Ubud Writers and Readers Festival
How do you get from the spot you are staying in to the town you need to do things in when an angry local accuses you of trespassing? Day one in the cultural heart of the Islands of the Gods gets off to a confusing start.
Rice paddies in Bali are thousands of years old, and they are watered by a democratic irrigation system that ensures an even distribution of water to all farmers from the uppermost source in the island’s highlands to the sea.
I am in Bali to attend the Ubud Writers and Readers Festival. I arrive a couple of days early to get my bearings.
The friend I am staying with doesn’t have Wi-Fi. I have lots of errands to run – changing money, buying suntan lotion, not hyperventilating in the un-air conditioned heat. And I have to have something to eat. My stomach is growling.

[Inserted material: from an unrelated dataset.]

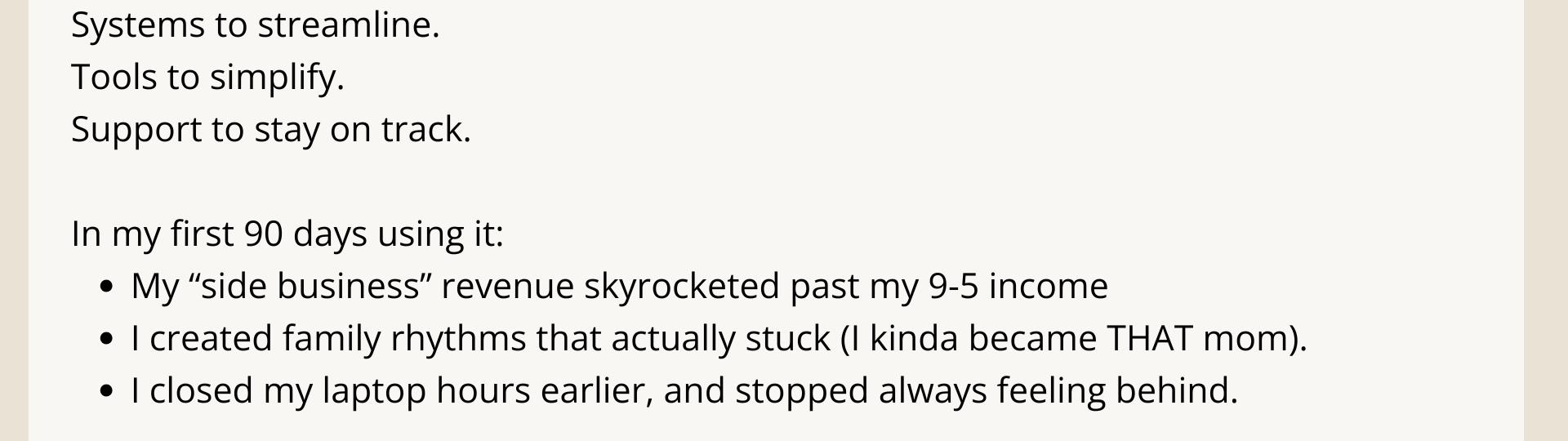Click the word "simplify" in second line
The image size is (1568, 441).
(x=276, y=78)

Plus I need to check my emails, finish writing an article I have been commissioned to write for a print publication, AND deal with my blog … It doesn’t write itself.
Translation: I have to get from my friend’s villa to the nearest commercial centre, where I can get all of these things done. My friend assures me it is “just across the rice paddies and just down the road”.
Yeah, right …
I’ve usually got a pretty good sense of direction, but I don’t usually have to make my way through rice paddies. In case you didn’t know, rice paddies are not always laid out in checkerboard fashion.

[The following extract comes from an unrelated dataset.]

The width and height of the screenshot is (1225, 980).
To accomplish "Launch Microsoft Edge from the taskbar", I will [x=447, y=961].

The elevated paths that allow you to cross among them without getting your feet wet are sort of laid out at random. They can be a bit “haphazard”.
Not only that, I’m not sure exactly what to do when I get to the other side, where a warren of alleyways surely awaits.
No sooner do I exit my friend’s property than I hear someone shouting at me. I look up, and I see an elderly Balinese man, who is yelling something that I cannot understand. He crosses his arms across his chest. I assume he is a village elder.
I don’t understand the words, but I do understand the body language: He is accusing me of trespassing. Thinking that I have misunderstood my friend’s directions, I return to his house to tell him what is going on.
I assume that maybe I have taken the wrong path and should be going a different way. My friend accuses me of “complicating things” and asks me why I hadn’t just “kept on walking” when the man yelled at me.
I say: “I’m new here. I don’t speak the language. I don’t understand the customs. When someone starts yelling at me and indicating that I shouldn’t keep walking, I stop walking. It’s that simple.”
My friend instructs me to cross the rice paddies and ignore the old man. He will deal with him.
As I do, I hear a heated exchange. That night I am told that the “village elder” had, in fact, just leased some land to grow rice on and did not, in fact, own the path I had walked on.
The path had been built by a foreign resident living in the vicinity “for the common good “, and he has not restricted access to others.
The old man had, in fact, been traipsing with abandon across my friend’s land to get to and from the paddy he had leased.
If this story has a moral, I don’t know what it is. I usually stay at hotels, where I know exactly where I can and cannot walk.
Let the Ubud Writers and Readers Festival begin!